The questions/answers on enlightenment I saw don't sit right with me though - it sounds a lot like it's saying enlightenment is the goal of practice. To me turning it into a "goal" to be attained is exactly the problem that Zen is seeking to help us recognise.
Enlightenment is not something you achieve. It is the absence of something. All your life you have been going forward after something, pursuing some goal. Enlightenment is dropping all that.”
― Charlotte Joko Beck, Everyday Zen
- I'm with her
And so is the book In it that theme is discussed alot. that we are all inherrently 'Buddhas' and that enlightenment is the revieling of that nature, not something we attain.
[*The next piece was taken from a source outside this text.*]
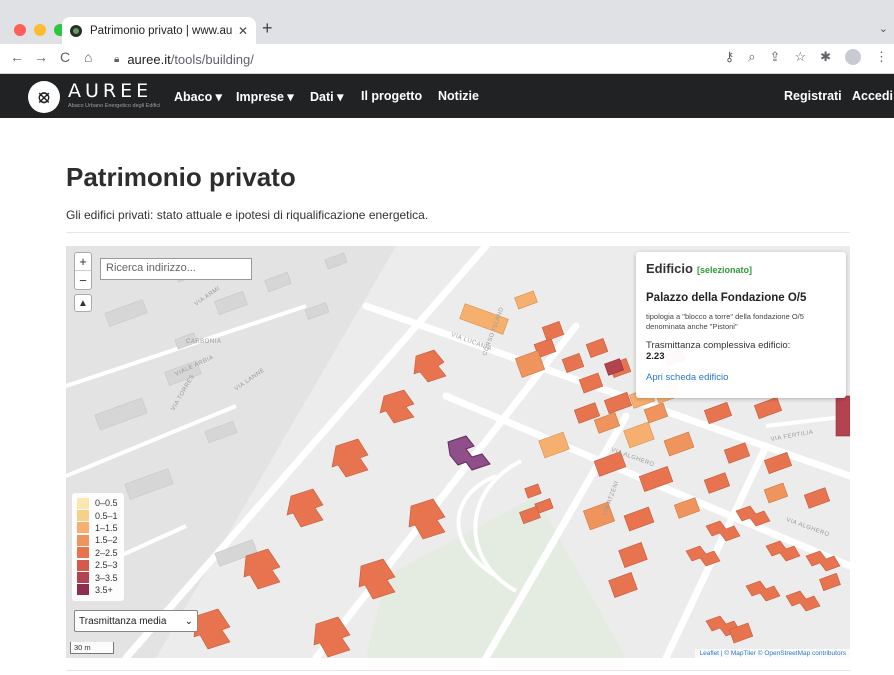 Image resolution: width=894 pixels, height=675 pixels. Describe the element at coordinates (730, 57) in the screenshot. I see `key-icon: ⚷` at that location.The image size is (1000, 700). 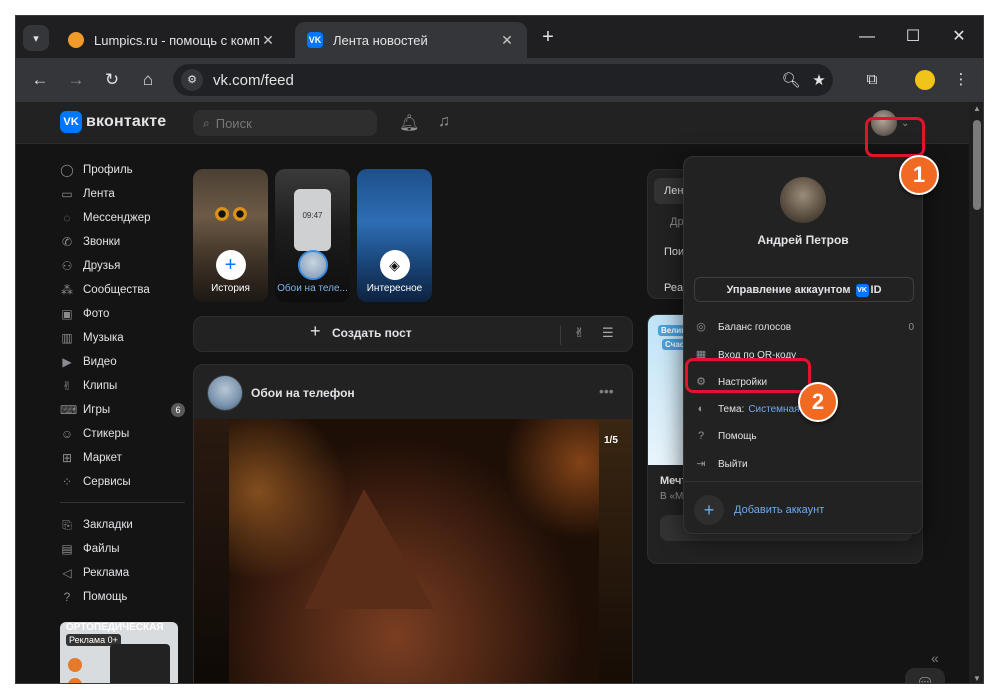 I want to click on profile-name: Андрей Петров, so click(x=803, y=240).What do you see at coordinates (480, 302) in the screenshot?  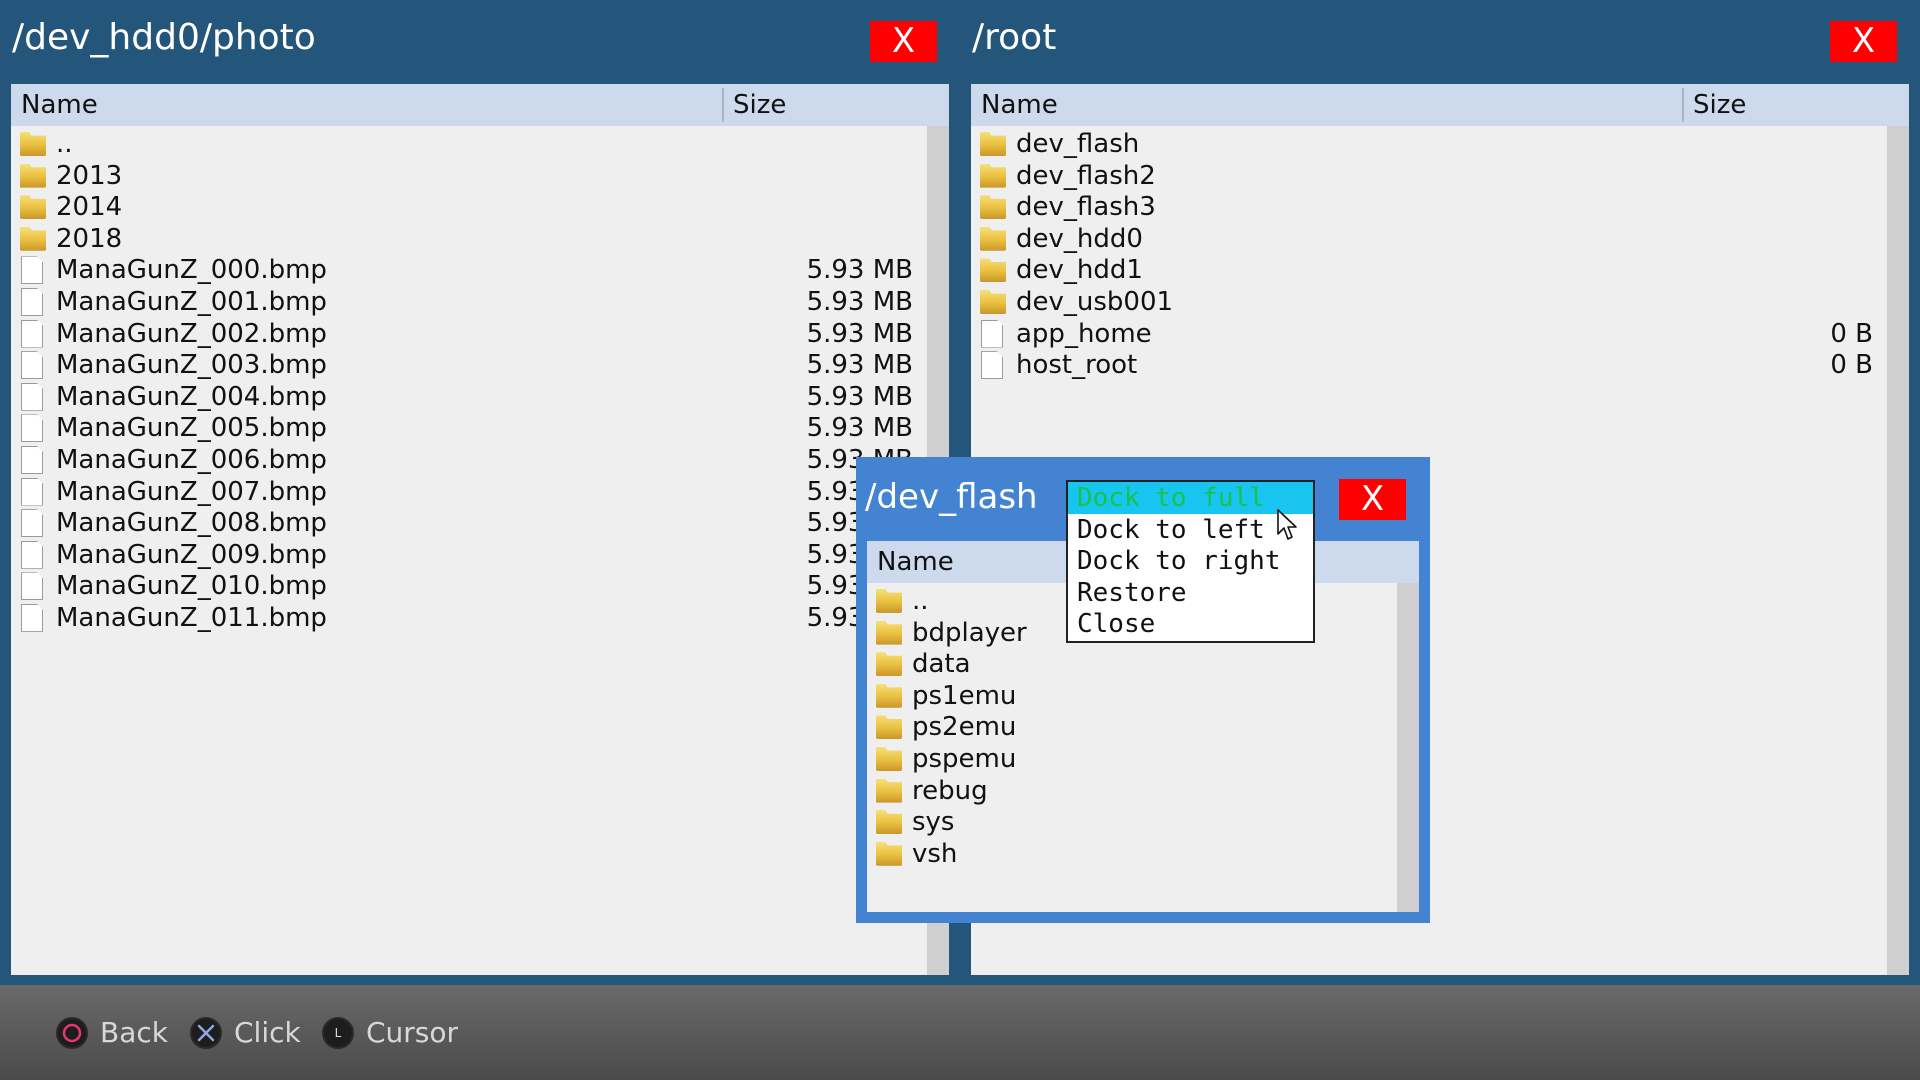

In it Kensho is used interchangably for enlightenment which usually translates as "Seeing our Nature".
It is important to realise that the questions/answers were specifically for a student who had already outlined their goal of practice. In the book he discusses the 5 types of Zen and explains that none are more important another, but that they are simply 'appropriate' for the individual practicing them.
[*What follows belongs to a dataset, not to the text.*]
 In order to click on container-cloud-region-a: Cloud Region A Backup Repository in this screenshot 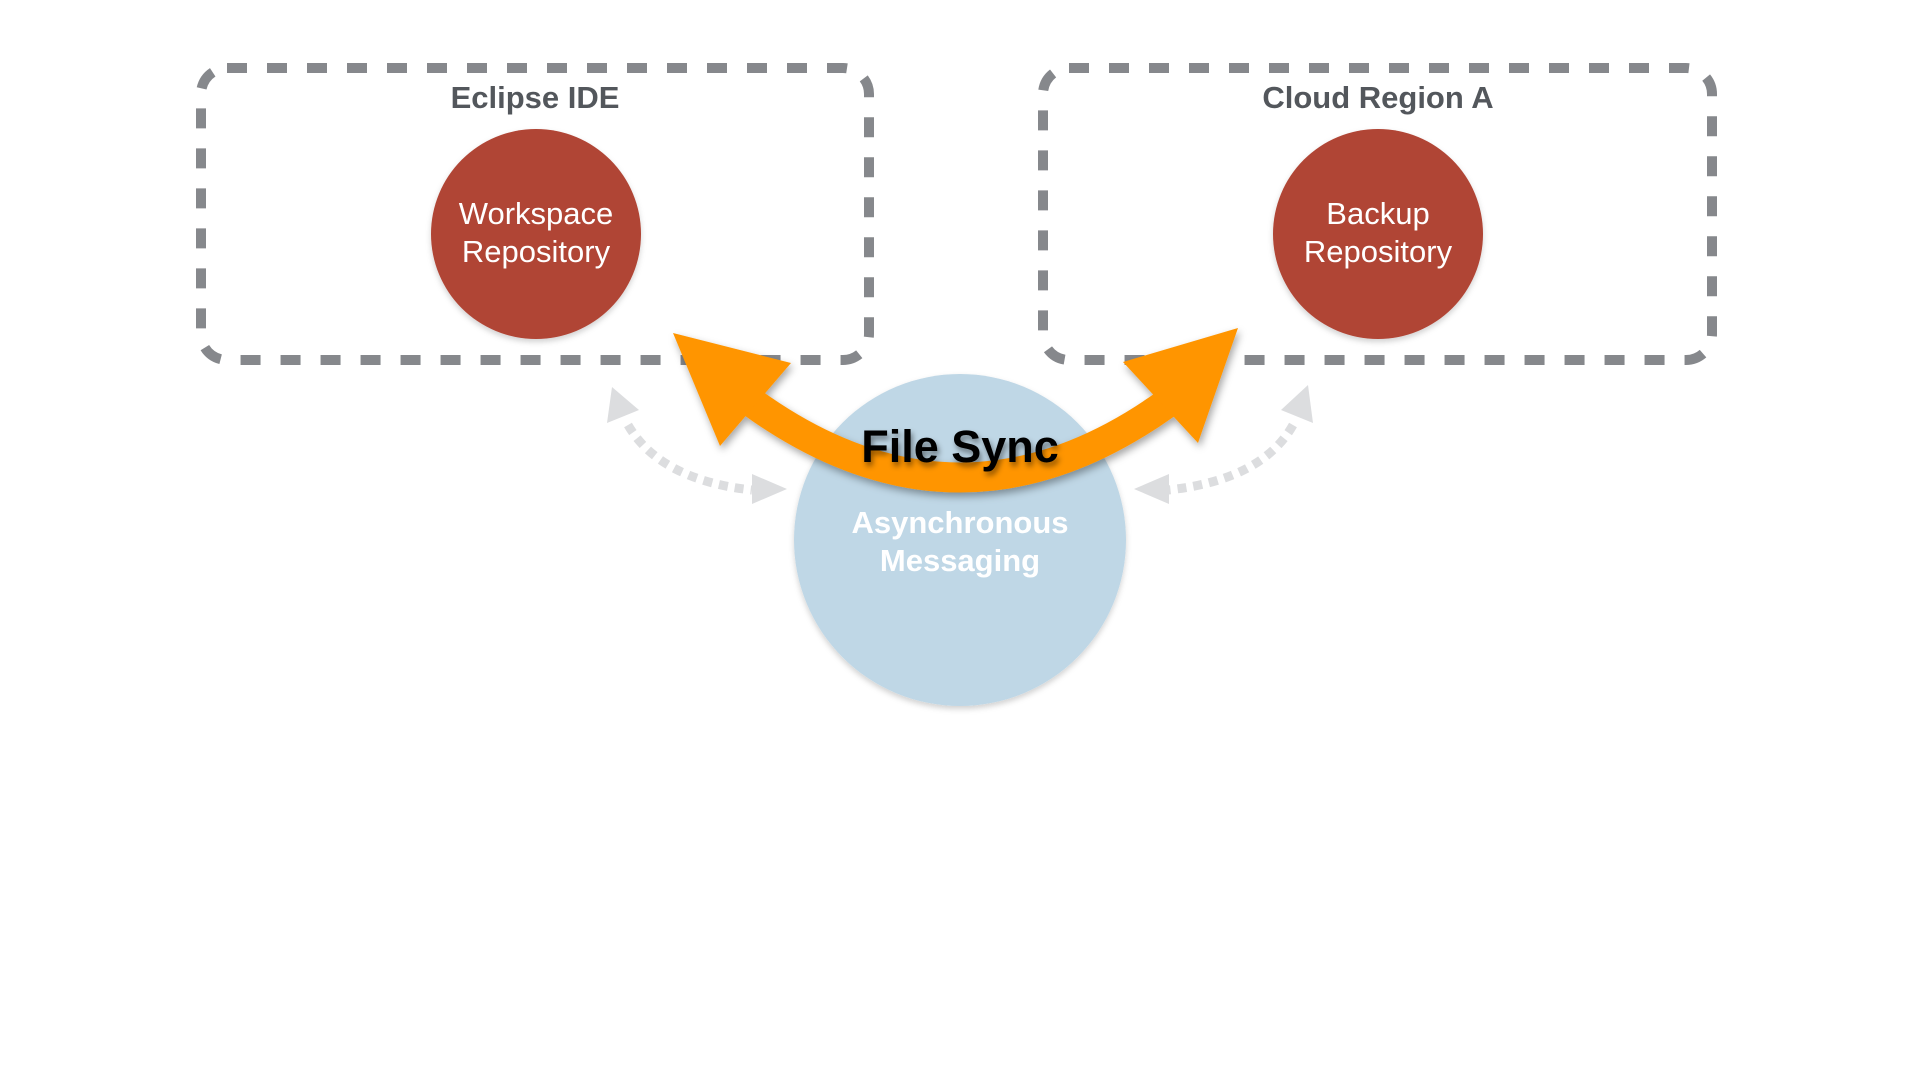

1) Bompu - ordinary Zen - free from any philosophic or religious content, is for anybody and everybody. It is a Zen practiced purely in the belief that it can improve both physical and mental health.
2) Gedo - Outside way - it is teachings that are non buddhist in nature but founded in external sources
3) Shojo - A focus on oneself, known as the small vehicle, this is to take oneseld to enlightenment.
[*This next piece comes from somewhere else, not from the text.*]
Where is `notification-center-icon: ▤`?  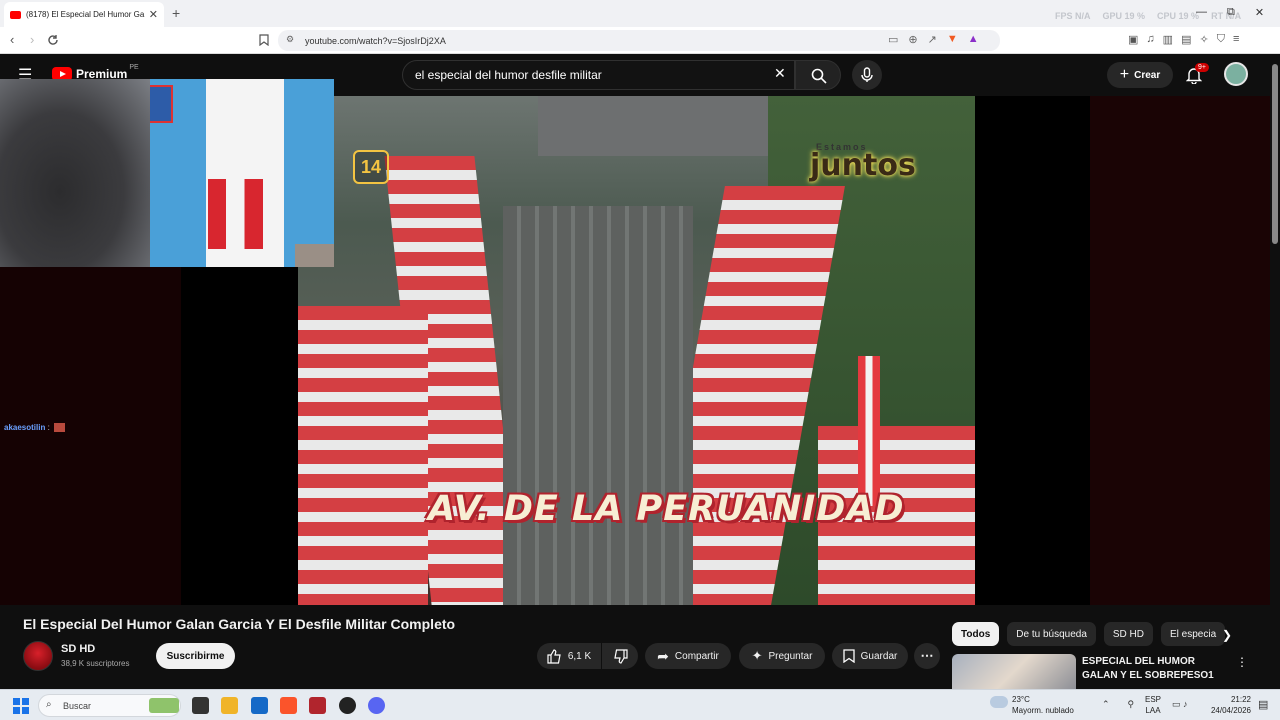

4) Daijo - The Big vehicle, this is very much the Religious 'Buddhist' Zen.
5) Saijojo - This is a Lofty practice known as the 'highest vehicle'.
There are of course a few flavours of Zen, and some sects consider this a hierachy, I believe the author is from the Renzai tradition mainly with some influence from the Soto sect where the belief is that practices are simply appropriate for the indiviudal and that Bompu and Saijojo are no more lofty than each other.
In the Q&As some people are on the Bompu path some are on the Daijo path so you get a wide variety of answers. Hence why i think the book is so useful.
If it isnt your bag i completely understand Marmite n all that.